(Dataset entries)
★ ★ ★ ★ ★

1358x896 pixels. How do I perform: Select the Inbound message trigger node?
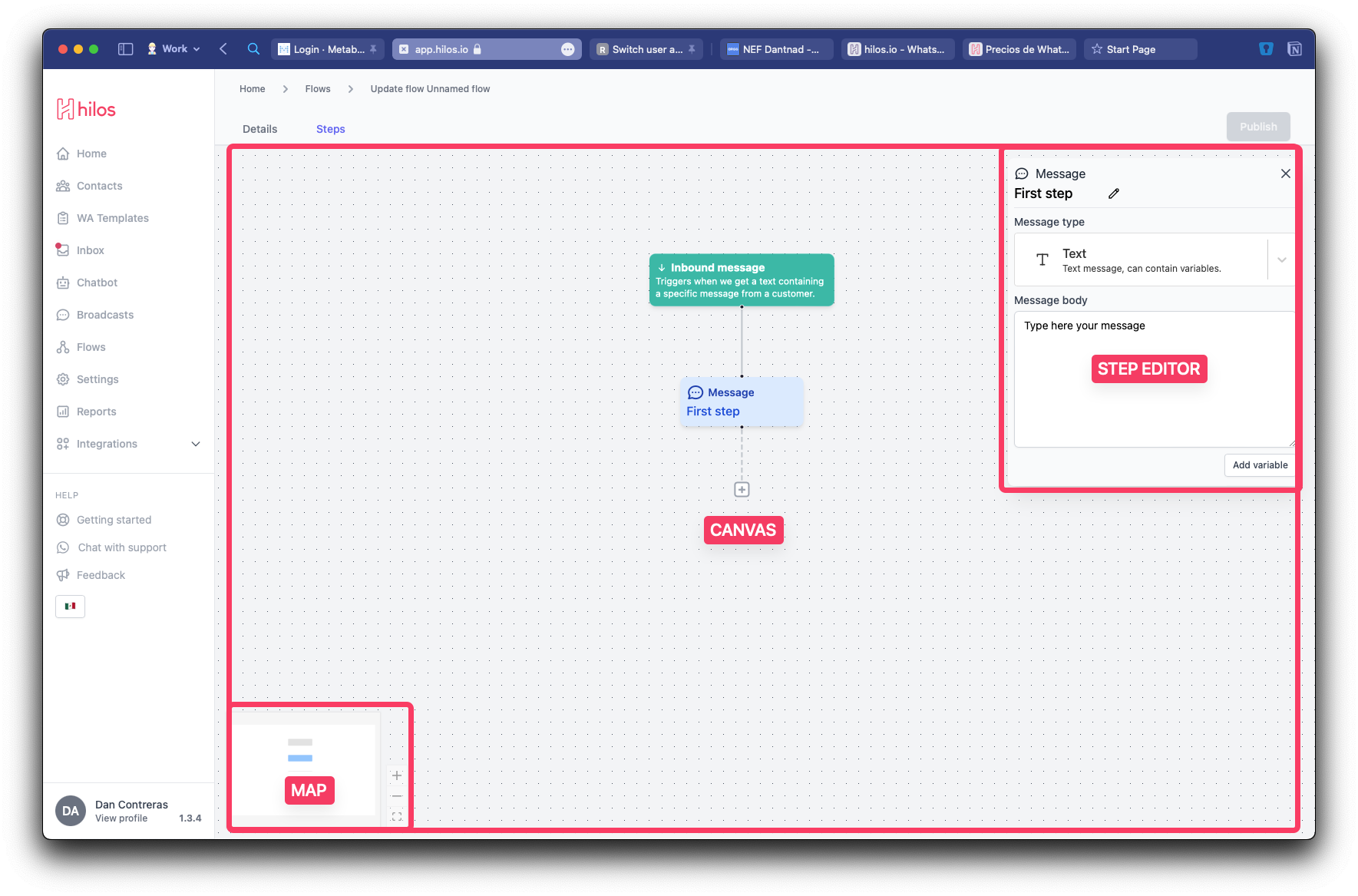742,280
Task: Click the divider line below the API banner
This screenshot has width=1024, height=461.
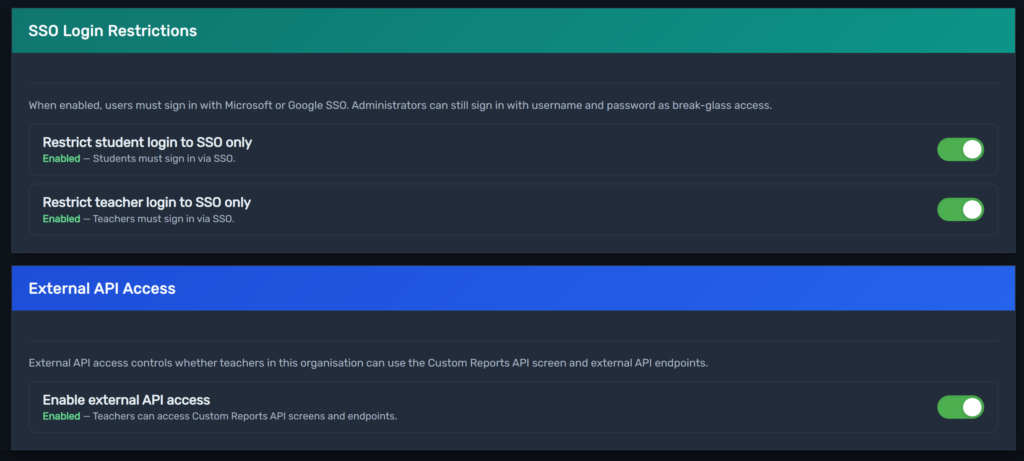Action: click(512, 341)
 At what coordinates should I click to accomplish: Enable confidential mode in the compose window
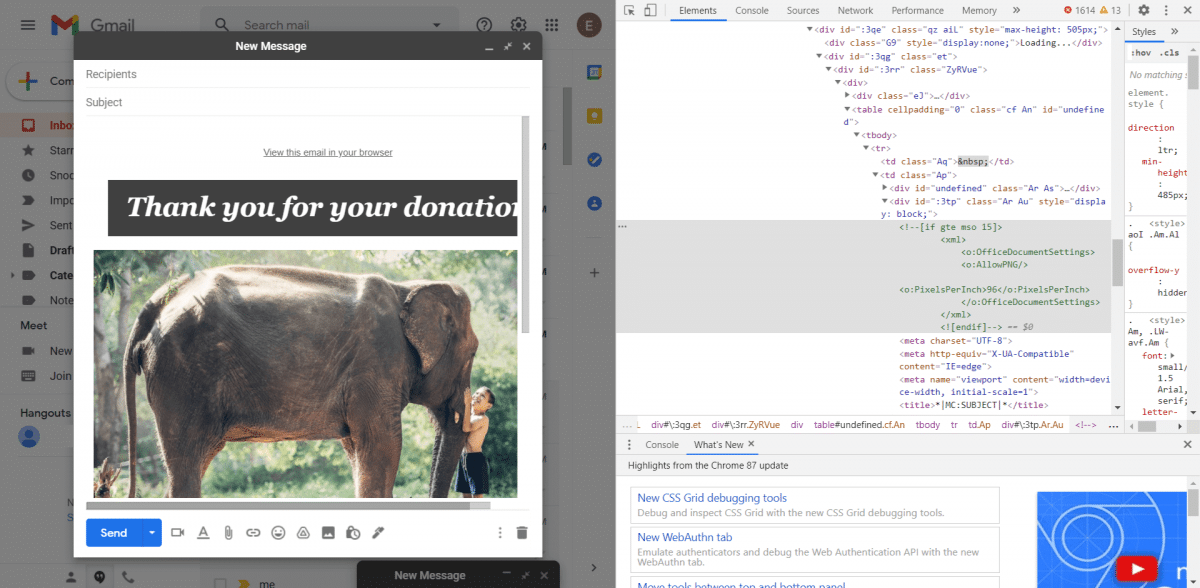pos(353,533)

★ ★ ★ ★ ★

> _Instructions to follow_: Starting with the line that contains "This screenshot has width=1024, height=461." and ending with the last line of the data above, transcribe exactly those lines and no others, without pictures.

> _Response for this exercise_:
This screenshot has width=1024, height=461.
Action: click(512, 341)
 At what coordinates should I click to accomplish: Enable confidential mode in the compose window
pos(353,533)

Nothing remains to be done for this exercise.